The records below are to be copied word for word, with every picture left out.

-- DATA follows --

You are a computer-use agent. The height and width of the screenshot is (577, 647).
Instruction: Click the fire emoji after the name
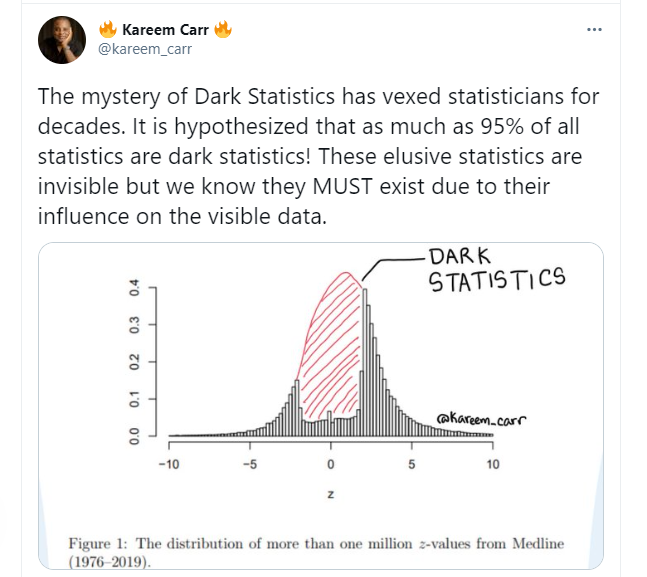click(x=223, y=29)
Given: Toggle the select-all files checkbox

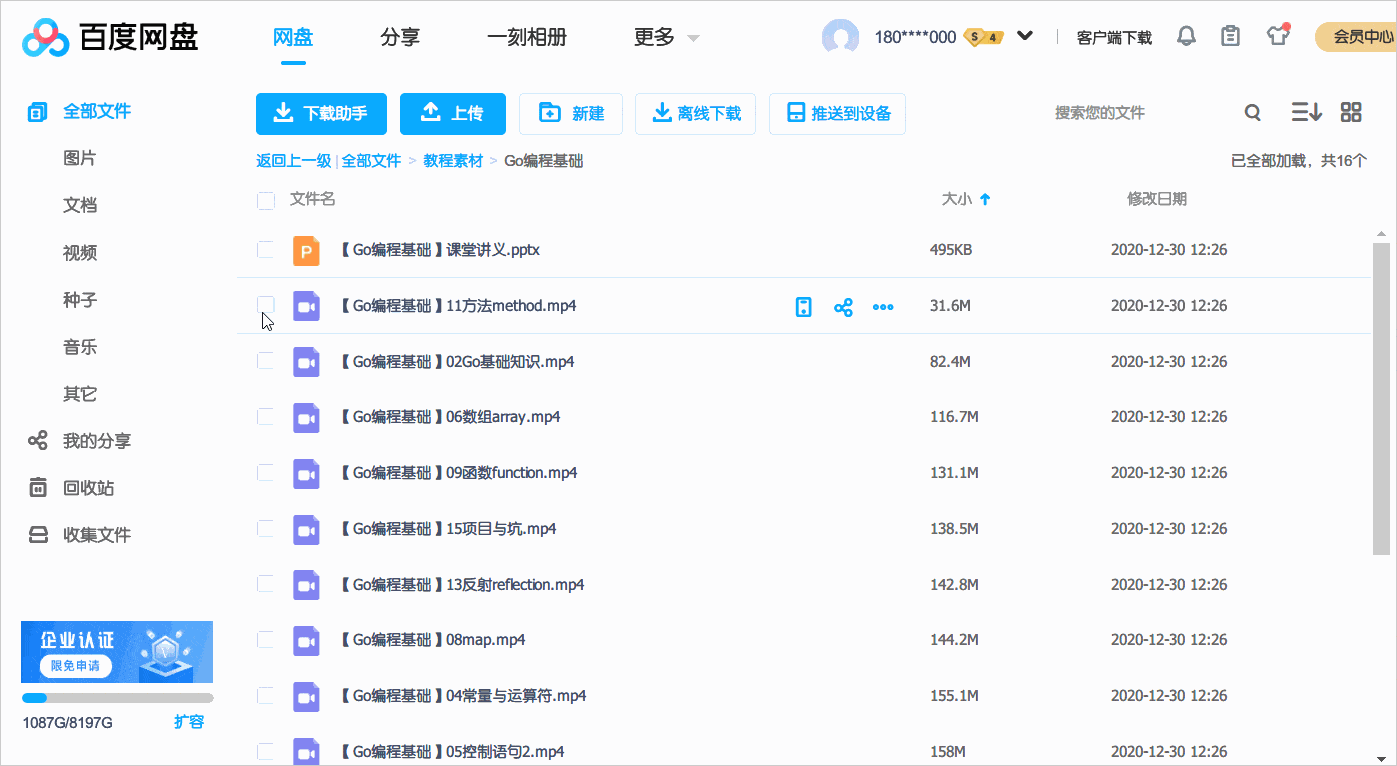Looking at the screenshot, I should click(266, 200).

-- DATA concluded --

RESPONSE TO THE TASK:
You are a computer-use agent. The height and width of the screenshot is (577, 647).
Instruction: Click the fire emoji after the name
click(x=223, y=29)
Given: Toggle the select-all files checkbox

Looking at the screenshot, I should click(266, 200).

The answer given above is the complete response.